> _Directions_:
1 > Decide whether each statement agrees with the rant about the man whose second wife left him, answering yes or no and quoting the words from the rant that decide it: (a) His daughter from his first marriage has not been in touch with the family for ten years. (b) He uses his Masters degree in Communications to work as a full-time carpenter. (c) He is taking a trip to Florida on the evening of his mother's funeral.
2 > Write the next part of the rant about the man whose second wife left him, starting right after its final sentence.
== Passage ==
So, rather than analyzing why his second wife has left him (it's the drinking, believe it or not,) or why his daughter from his first marriage hasn't been in contact with the family for ten years, or why he's bleeding through his inheritance to take a trip to Florida on the evening of his mother's funeral to meet with some woman he found online... let's ignore those topics and talk about how everyone else is dragging the family down, let's talk about how Trump is going to lead us into a war with Russia and the Liberal media is spying on us, let's talk about how in a downward economy, I should have gotten my degree in something worthwhile so I can stop living off my parents and contribute. This is just another case where the black pot strikes again, for he's the only man with I know who used his Masters degree in Communications to work as a part-time carpenter and collect money from two separate alimonies. Eat a d*ck, man. Okay I'm officially lashing out.
===
== Records shown ==
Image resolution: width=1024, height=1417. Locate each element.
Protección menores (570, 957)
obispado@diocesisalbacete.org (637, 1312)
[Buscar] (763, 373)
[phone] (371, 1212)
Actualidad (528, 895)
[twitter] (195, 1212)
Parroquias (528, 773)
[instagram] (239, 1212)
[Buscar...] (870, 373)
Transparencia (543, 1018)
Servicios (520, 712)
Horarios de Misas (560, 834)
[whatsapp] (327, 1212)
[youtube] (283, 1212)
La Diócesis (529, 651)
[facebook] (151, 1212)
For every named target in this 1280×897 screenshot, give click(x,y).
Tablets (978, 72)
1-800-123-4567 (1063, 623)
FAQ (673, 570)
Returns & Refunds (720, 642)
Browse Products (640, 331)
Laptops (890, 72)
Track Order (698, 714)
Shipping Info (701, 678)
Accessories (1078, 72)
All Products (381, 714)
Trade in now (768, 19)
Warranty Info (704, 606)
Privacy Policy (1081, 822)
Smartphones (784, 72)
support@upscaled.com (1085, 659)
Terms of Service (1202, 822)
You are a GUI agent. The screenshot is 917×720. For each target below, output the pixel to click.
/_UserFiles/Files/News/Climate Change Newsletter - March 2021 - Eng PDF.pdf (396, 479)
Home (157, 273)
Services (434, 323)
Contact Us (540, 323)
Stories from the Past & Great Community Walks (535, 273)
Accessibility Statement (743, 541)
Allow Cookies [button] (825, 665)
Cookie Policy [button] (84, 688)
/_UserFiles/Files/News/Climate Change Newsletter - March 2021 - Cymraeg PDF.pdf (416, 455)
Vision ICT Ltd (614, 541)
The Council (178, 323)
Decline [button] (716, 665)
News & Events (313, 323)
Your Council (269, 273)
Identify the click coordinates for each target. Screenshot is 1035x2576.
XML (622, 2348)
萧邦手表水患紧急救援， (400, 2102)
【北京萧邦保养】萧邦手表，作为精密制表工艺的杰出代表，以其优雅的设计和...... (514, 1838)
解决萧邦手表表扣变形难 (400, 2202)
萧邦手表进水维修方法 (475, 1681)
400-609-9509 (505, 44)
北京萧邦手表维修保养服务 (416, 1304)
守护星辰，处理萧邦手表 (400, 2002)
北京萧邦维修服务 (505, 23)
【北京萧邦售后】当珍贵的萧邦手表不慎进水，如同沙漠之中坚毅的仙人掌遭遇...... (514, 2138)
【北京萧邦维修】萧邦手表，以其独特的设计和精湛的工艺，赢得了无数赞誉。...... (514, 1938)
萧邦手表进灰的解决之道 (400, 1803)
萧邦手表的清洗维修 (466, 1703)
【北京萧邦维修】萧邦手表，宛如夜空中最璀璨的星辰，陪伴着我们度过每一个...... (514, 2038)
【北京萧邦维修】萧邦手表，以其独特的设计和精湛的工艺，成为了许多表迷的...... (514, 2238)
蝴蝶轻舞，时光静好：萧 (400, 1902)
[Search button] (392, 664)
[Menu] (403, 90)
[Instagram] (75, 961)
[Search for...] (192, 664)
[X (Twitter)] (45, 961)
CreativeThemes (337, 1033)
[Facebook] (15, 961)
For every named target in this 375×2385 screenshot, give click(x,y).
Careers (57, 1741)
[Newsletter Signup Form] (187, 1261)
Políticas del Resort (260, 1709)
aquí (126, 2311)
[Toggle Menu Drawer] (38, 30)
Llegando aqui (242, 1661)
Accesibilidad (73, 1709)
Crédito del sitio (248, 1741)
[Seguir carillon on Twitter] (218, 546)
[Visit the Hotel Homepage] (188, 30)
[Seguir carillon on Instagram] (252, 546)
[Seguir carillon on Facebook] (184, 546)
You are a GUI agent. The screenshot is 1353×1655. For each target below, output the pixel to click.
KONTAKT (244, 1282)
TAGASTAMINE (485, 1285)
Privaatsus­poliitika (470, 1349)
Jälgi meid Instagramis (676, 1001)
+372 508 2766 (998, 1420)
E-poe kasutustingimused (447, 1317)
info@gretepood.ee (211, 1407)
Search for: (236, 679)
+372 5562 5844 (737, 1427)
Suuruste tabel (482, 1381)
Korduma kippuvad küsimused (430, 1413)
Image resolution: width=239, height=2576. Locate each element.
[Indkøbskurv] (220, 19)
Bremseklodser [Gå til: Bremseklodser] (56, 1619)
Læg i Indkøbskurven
===
> _Solved problems_:
1 >
(a) Yes: "his daughter from his first marriage hasn't been in contact with the family for ten years"
(b) No: "used his Masters degree in Communications to work as a part-time carpenter"
(c) Yes: "to take a trip to Florida on the evening of his mother's funeral"

2 >
And yes, I'm aware that I currently live in a milieu of artists and cultural progressivism, so the idea of unemployment is even more frustrating for me as I wait to hear back from theaters, writing groups and cultural conservation groups and the like...because of all places for a Bachelor of the Arts degree to get me work, this should be the f@cking place, No? These are the types of things that bubble to the surface when too many American failures are under one roof, I guess. I should probably work on finishing a chapter today, dear reader, I've been stuck on it for far too long and I'm at a stage in my writing where I can't move on from a certain part unless I've worked through exactly what I want to say. I'm a perfectionist when it comes to this novel, which leads to dissatisfaction, envy, and a deep, DEEEEP sense of helplessness.
But hey, this ranting helps. So thank you, dear reader, for spending time inside my brain and getting to know my family. Hope you enjoyed feeling better about your own life as I expose you to the needless drama of mine own. Or maybe you have problems of your own and think I'm being a whiny little b!tch about everything, I wouldn't disagree with you. Though I would defend myself by saying that reading a blog and expecting it to not be filled with ubiquitous whining and complaintive moral superiority is the same inane expectations as when people go to stand-up comedy shows expecting an enlightened, inoffensive, and politically correct discussion.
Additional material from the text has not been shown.